Wednesday, March 28, 2007

intention

I hear so much about intention, especially in the religious sense. If you intended (i.e. you had good thoughts) to but didn't, you still earn heavenly points. If you intended to hurt, but didn't, you win heavenly points.

Here's the thing, though: though I love the purity of these teachings, I think simple minds make thwarted logic of it all! It's so easy to progress from the above to the following: If I intended to be good, but I lost control of myself and hurt someone, I still earn points for my good intentions. Err... excuse me? You the reader may frown, but I come across this kind of thinking all the time.

NO! NO! NO! Good intentions manifest themselves in good action - there is no other way. If you don't create that action, well, then you still have your good intention, unacted upon. But don't try to justify the crap side of you with your "good intentions" once you've done a crap deed!

Still, things are more complicated than that. There are people out there who do bad things because they had misguided or horrible childhoods. Or they are terribly poor and have had grossly unfair lives. But at some point in their lives they will have the opportunity to choose between doing a bad thing and not doing it, and that choice is completely their own to make and has nothing to do with their past or their circumstance. This is the choice that religion is supposed to teach us: a God-given right to choose to do bad or good.
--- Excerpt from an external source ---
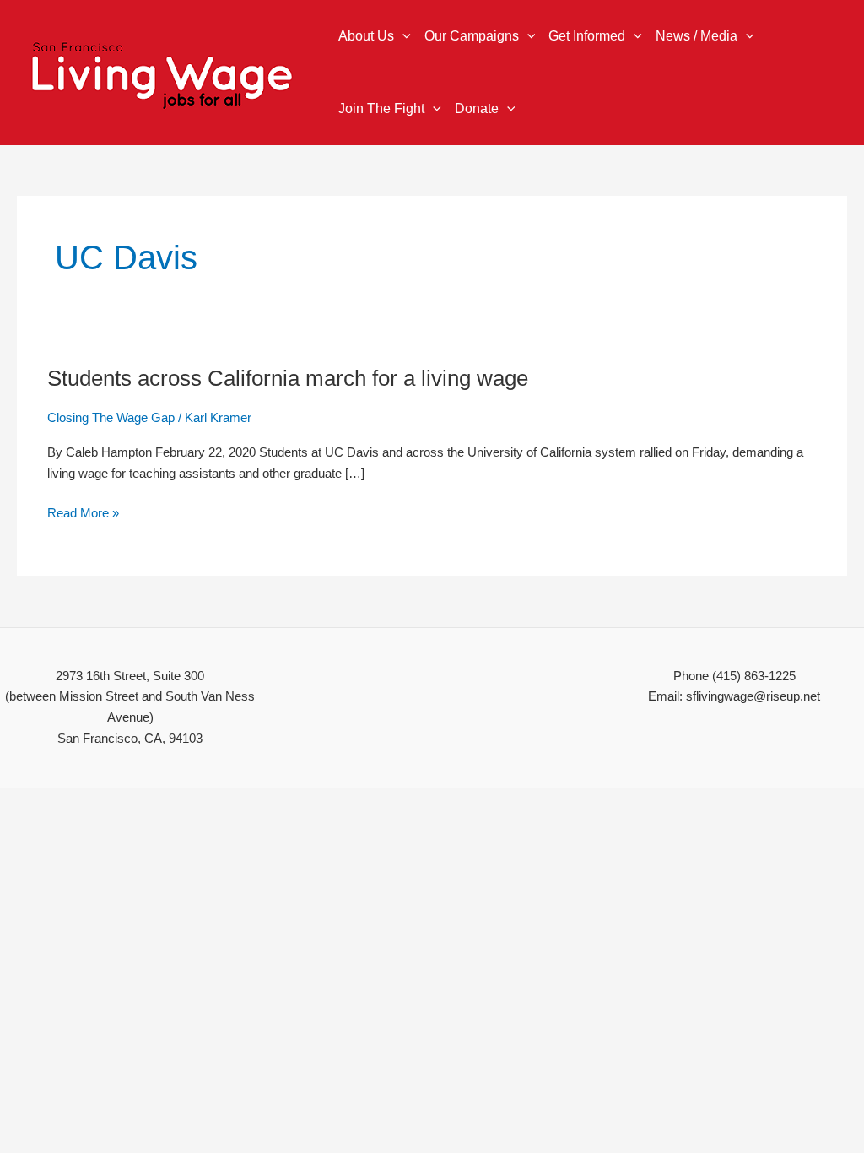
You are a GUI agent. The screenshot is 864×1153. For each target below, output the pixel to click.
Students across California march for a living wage (287, 378)
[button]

And this choice is an active one which most of us must make every day, about actions which carry various levels of "good" or "bad". For example, when we eat too much, we make the choice to be greedy. Stopping ourselves seems like denial of the gift of food. But harming our bodies is a direct attack on the gift of our being and life. So how serious is this act against ourselves (God?). Another choice could be: today my child is starving. Do I steal the food? Do I steal the food and attack the person from whom I am stealing? I see a very big difference here. Stealing, yes terrible. But if someone stole from me something I didn't need or could replace, ad I knew that person needed it more than me, I think my choice would be clear. (Yes, I know, it is far more complicated than that). But what of hurting the person you steal from?
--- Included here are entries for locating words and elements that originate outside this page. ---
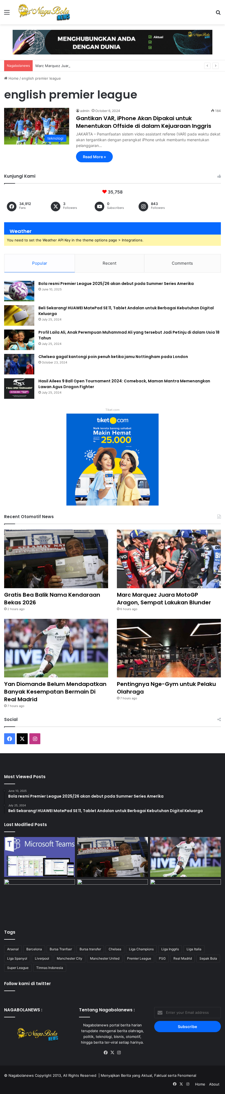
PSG (162, 958)
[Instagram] (119, 1052)
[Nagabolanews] (44, 12)
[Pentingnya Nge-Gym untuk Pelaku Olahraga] (169, 648)
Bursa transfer (90, 949)
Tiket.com (112, 410)
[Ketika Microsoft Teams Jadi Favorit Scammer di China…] (39, 857)
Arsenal (13, 949)
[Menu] (7, 14)
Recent (109, 263)
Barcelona (34, 949)
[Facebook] (106, 1052)
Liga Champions (141, 949)
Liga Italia (194, 949)
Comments (182, 263)
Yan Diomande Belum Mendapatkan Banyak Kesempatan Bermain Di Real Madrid (55, 691)
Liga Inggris (170, 949)
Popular (39, 263)
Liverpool (42, 958)
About (214, 1084)
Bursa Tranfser (61, 949)
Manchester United (104, 958)
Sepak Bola (208, 958)
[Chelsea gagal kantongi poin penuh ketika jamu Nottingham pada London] (19, 364)
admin (84, 111)
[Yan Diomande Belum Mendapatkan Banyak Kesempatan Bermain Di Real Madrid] (56, 648)
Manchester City (69, 958)
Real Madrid (182, 958)
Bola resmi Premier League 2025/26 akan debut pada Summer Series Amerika (116, 283)
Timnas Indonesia (49, 968)
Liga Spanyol (17, 958)
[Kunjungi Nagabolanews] (112, 41)
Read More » (94, 156)
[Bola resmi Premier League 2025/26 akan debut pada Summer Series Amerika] (19, 291)
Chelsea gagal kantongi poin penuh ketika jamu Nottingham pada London (113, 356)
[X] (112, 1052)
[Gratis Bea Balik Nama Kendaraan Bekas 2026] (56, 559)
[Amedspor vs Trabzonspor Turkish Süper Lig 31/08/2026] (112, 899)
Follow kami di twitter (27, 983)
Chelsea (115, 949)
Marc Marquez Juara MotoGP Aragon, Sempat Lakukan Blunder (89, 65)
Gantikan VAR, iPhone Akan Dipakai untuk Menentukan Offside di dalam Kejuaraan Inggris (143, 122)
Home (13, 78)
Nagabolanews (21, 1075)
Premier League (139, 958)
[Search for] (218, 14)
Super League (18, 968)
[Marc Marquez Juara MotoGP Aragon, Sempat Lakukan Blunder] (169, 559)
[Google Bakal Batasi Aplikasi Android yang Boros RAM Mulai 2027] (39, 899)
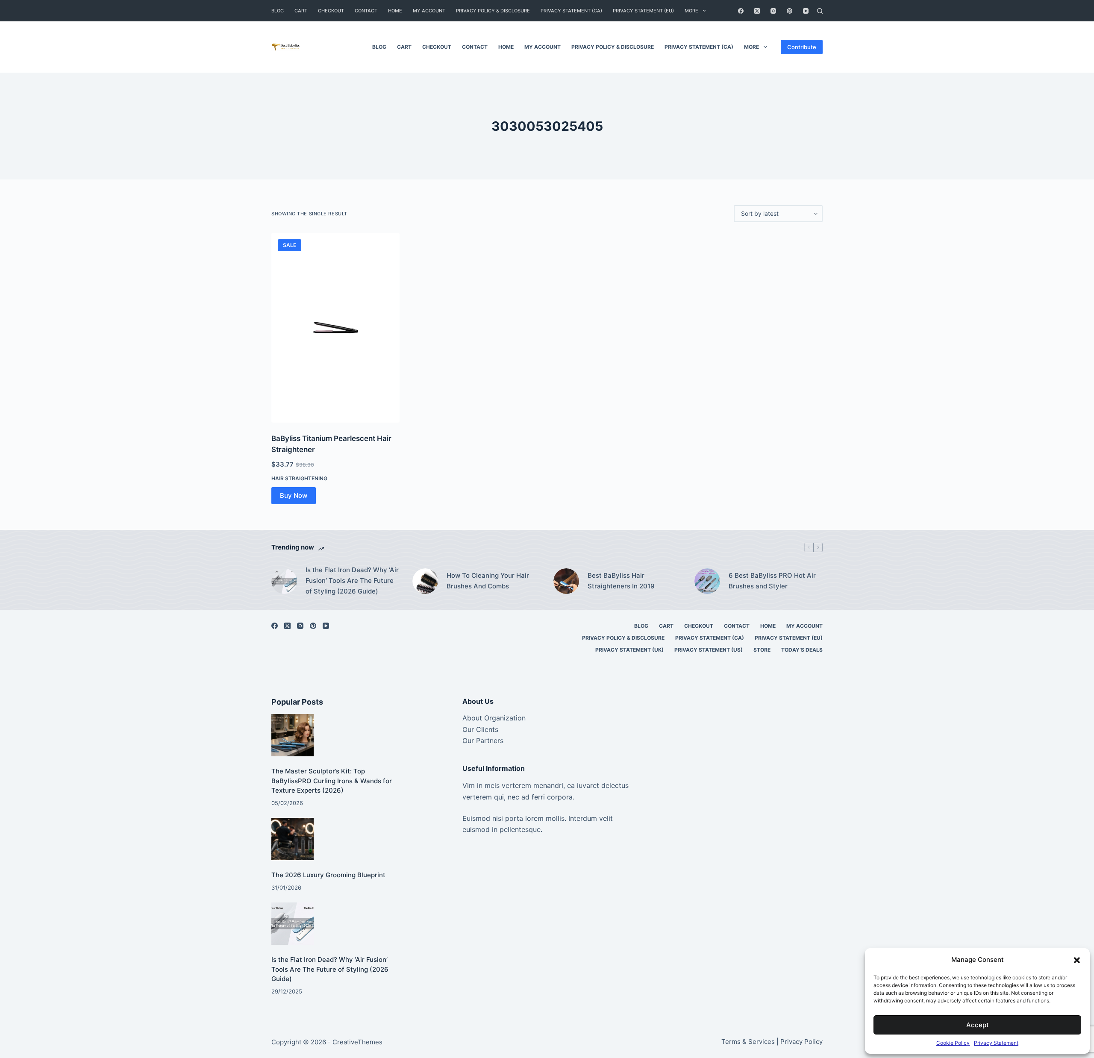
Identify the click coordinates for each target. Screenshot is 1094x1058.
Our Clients (480, 729)
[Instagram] (773, 11)
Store (762, 650)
I read recently that a 73 year old woman was raped in her home for putting up a fight against a burglar. Read MM's take on it. Don't anyone dare say she was asking for it. Don't anyone dare even suggest what she should have done to prevent it. We should be thinking what is it about the burglar who couldn't stop at just taking her things, he needed to take away part of her self, her dignity, her humanity? Because she stood up for herself? What is it about him and his life that suggested to him that it was his right to do what he wanted to do to her? Rape is a disease of the mind, the psyche. It is the malnutritioned and deprived soul that feels it needs to take something to feed it's hunger (for power, control, revenge).

It is NOT a sexual intention. And girls (children, married, widowed, old, young, ugly, beautiful, dirty, pure, whatever girls there is on this earth) NEVER EVER INTEND TO GET RAPED.
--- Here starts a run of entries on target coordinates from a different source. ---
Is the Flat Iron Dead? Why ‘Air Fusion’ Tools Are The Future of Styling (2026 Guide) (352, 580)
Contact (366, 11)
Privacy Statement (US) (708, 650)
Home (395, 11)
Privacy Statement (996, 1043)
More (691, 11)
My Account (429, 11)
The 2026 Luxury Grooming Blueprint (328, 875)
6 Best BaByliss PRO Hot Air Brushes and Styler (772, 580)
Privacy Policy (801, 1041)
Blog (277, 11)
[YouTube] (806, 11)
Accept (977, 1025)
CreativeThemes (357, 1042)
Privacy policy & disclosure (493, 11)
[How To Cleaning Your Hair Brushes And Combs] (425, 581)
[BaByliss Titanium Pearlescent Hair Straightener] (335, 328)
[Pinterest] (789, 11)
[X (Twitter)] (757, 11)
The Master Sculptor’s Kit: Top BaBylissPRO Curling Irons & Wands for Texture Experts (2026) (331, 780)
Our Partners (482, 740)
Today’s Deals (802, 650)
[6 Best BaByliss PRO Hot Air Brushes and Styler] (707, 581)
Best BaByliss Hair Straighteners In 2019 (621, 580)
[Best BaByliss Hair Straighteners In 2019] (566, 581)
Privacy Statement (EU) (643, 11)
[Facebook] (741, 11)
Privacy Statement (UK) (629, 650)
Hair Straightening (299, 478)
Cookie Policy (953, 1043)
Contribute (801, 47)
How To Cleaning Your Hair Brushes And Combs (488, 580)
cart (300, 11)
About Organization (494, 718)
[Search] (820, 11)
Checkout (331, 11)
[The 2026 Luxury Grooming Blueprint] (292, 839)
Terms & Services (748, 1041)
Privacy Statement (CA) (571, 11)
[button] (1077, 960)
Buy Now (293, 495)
So stop talking about good intentions. Instead, ask about good actions. Good deeds. Why are there so many people talking about how they intended to be on time, they intended to be caring, but time, traffic, money (shitty little excuses in the grand scheme of life) got in the way.

Wars with good intentions? To teach people lessons? What is that?

Every time we come across bad actions or bad behaviour in our lives, no matter how small, we should start asking, why, if there were good intentions, no good has come out of it? Yes, yes, it all gets far more complicated than that.

I say to anyone who comes my way, don't tell me your good intentions. Don't tell me you're my friend. Don't tell me you care.

Show me.

And if I have failed you, tell me. I have enough of a soul to know there is no hate in pointing out what you don't like. There's more than enough laughter and forgiveness in me to get over it.